American Geophysical Union v. Texaco, Inc.

American Geophysical Union v. Texaco, 60 F.3d 913 (2d Cir. 1995), was a U.S. copyright case holding that a private, for-profit corporate library could not rely on fair use in systematically making copies of articles for its employees.[1]

Case background

Texaco is a for-profit corporation, that maintained an internal library and employed a number of scientists. Texaco subscribed to journals by the American Geophysical Union, a scholarly society that publishes a number of journals. Texaco also purchased a photocopy license from the Copyright Clearance Center (CCC), an entity that licenses academic content to research organizations.[2] Texaco, like many entities with institutional libraries, was in the practice of photocopying articles from its journals to send to employees.
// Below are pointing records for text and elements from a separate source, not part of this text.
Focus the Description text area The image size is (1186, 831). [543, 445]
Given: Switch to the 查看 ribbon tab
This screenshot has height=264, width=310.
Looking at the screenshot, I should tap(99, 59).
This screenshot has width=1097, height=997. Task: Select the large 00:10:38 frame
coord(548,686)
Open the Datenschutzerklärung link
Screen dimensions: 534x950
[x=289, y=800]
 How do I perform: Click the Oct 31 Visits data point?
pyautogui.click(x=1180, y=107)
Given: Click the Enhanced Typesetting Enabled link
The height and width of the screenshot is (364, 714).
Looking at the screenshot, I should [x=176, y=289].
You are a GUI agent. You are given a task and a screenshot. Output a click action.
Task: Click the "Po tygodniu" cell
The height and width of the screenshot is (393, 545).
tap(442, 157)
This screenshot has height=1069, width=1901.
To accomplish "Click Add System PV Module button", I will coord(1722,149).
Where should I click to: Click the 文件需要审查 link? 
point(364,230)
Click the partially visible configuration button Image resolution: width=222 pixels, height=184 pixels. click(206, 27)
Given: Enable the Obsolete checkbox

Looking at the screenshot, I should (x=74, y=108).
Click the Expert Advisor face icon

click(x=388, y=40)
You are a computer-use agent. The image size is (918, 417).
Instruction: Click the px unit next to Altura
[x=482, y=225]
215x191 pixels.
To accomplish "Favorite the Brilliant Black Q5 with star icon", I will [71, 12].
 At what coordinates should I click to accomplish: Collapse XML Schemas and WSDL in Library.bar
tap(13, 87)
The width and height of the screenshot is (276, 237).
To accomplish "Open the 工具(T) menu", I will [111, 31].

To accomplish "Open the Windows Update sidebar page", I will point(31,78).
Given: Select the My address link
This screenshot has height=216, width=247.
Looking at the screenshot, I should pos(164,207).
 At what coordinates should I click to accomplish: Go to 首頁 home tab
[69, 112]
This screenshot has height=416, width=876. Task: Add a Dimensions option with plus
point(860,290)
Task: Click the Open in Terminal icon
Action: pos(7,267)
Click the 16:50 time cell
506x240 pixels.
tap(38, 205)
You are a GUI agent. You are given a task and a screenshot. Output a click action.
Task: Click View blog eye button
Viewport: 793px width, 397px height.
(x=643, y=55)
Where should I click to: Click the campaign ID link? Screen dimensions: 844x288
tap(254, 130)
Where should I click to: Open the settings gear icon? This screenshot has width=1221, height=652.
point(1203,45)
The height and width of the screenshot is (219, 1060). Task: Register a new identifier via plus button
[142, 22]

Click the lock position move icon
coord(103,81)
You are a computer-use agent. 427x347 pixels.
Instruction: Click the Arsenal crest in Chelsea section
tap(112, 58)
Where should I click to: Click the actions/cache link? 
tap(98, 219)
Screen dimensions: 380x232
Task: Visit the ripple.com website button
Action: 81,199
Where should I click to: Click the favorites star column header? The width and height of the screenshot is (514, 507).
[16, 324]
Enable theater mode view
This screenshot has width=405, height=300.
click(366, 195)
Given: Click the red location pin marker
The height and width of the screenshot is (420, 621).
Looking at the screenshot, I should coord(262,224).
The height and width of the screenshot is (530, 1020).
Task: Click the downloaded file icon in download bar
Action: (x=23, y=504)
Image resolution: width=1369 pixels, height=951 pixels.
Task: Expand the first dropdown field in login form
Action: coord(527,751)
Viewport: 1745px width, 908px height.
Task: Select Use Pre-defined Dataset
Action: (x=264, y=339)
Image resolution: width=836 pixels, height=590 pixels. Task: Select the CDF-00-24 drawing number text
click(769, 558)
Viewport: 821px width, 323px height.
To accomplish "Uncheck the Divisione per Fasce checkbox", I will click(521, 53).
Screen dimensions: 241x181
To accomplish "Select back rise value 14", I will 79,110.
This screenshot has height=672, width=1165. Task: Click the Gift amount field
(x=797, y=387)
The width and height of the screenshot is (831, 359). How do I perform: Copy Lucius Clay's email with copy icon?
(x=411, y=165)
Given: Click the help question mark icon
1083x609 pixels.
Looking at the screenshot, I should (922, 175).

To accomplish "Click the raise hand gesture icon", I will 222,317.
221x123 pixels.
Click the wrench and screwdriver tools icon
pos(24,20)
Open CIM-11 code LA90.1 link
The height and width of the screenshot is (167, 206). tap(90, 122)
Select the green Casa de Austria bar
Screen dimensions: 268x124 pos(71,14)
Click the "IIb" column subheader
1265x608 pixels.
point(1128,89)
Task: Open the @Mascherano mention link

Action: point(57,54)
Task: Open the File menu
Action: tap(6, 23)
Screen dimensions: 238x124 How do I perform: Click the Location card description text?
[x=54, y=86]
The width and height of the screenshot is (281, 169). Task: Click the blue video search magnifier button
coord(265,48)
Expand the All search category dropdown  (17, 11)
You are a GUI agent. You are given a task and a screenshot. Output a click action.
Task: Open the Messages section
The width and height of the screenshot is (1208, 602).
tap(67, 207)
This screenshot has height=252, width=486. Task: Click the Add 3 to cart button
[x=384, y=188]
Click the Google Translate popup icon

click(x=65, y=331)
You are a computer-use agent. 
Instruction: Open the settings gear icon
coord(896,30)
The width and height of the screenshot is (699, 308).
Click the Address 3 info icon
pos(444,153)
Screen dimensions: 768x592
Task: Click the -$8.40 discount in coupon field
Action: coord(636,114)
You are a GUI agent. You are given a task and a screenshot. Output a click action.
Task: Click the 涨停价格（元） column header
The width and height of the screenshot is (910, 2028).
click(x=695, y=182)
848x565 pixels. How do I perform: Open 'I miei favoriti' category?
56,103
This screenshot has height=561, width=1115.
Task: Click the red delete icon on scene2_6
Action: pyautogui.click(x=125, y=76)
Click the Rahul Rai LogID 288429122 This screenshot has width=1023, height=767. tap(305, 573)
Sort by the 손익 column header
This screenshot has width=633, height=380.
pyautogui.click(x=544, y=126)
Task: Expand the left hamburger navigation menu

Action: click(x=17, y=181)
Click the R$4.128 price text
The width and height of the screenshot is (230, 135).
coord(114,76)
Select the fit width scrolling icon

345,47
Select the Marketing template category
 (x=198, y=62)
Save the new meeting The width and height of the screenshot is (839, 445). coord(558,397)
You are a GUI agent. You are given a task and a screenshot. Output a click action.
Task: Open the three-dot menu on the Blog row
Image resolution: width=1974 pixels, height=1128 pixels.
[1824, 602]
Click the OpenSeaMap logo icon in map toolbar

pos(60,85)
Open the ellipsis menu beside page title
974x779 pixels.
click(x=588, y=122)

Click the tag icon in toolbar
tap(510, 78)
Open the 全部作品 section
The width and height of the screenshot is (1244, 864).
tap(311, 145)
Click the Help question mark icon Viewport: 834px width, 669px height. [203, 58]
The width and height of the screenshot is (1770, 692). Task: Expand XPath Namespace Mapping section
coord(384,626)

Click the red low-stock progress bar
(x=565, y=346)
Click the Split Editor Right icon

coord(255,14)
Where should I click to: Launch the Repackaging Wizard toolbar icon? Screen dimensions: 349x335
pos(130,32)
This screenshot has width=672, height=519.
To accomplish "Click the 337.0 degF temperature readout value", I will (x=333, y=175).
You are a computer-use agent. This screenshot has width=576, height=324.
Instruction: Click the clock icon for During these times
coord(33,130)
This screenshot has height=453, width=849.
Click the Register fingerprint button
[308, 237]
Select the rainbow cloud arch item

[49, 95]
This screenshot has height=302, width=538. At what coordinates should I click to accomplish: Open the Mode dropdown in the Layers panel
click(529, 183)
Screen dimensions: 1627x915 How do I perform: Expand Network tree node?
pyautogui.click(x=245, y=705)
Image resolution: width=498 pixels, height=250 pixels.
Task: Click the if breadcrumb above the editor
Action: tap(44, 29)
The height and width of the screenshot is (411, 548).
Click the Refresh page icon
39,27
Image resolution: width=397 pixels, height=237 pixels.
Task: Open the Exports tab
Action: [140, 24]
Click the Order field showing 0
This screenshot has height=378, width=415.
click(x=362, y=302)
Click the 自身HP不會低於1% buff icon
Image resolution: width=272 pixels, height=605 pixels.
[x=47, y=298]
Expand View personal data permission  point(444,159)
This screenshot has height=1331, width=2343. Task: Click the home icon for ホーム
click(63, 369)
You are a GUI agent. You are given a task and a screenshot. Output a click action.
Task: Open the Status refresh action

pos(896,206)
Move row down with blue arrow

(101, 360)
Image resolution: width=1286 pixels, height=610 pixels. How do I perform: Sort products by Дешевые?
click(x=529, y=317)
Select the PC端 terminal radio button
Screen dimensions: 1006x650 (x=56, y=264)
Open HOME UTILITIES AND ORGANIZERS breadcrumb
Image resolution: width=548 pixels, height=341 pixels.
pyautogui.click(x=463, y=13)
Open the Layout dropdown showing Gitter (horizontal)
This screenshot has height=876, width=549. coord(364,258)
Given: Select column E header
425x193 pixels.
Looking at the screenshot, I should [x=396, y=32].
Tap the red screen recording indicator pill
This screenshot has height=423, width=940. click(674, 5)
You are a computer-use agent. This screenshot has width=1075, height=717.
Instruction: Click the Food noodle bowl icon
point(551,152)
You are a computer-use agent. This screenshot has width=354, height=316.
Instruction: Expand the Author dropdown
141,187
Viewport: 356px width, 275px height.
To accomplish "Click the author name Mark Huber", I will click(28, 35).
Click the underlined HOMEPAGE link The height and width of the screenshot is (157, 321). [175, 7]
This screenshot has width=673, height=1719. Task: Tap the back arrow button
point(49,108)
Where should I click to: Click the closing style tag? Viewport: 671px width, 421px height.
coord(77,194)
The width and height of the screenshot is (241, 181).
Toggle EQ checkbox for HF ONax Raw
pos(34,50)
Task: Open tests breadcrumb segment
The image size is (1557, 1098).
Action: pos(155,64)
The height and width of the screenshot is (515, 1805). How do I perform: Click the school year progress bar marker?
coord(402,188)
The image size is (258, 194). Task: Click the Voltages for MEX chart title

The AGU and five other publishers, eventually joined by several dozen other publishers, sued Texaco.[2] Texaco defended, citing the fair use doctrine, which holds that uses found to be "fair," "for purposes such as criticism, comment, news reporting, teaching (including multiple copies for classroom use), scholarship, or research," are not infringements of copyright.[3]

The court ultimately deemed Texaco's use to not be fair use, and Texaco was fined and agreed to retroactively purchase a license from the Copyright Clearance Center.[4][5]

The Second Circuit's fair use analysis weighted heavily the "fourth factor,"[2] which considers "the effect of the use upon the potential market for ... the copyrighted work."[3] Because CCC made licenses available for the photocopying, the court held that Texaco's failure to use those licenses for all its photocopying deprived the rightsholders of lost licensing revenue.[2] This portion of the opinion has been criticized for its circularity of reasoning: Since any use could in theory be licensed, any non-licensed use would weigh against fair use on the market harm factor.[1]

Notes

  1. 1 2 Harper, Georgia. "Professional Fair Use After Texaco". Copyright Crash Course: Building on Others' Creative Expression. University of Texas Libraries. Retrieved 25 November 2013.
  2. 1 2 3 4 Cásarez at 644.
  3. 1 2 17 U.S.C. Section 107, Limitations on exclusive rights: Fair use.
  4. American Geophysical Union v. Texaco, Inc., 60 F.3d 913 (2d Cir 1995).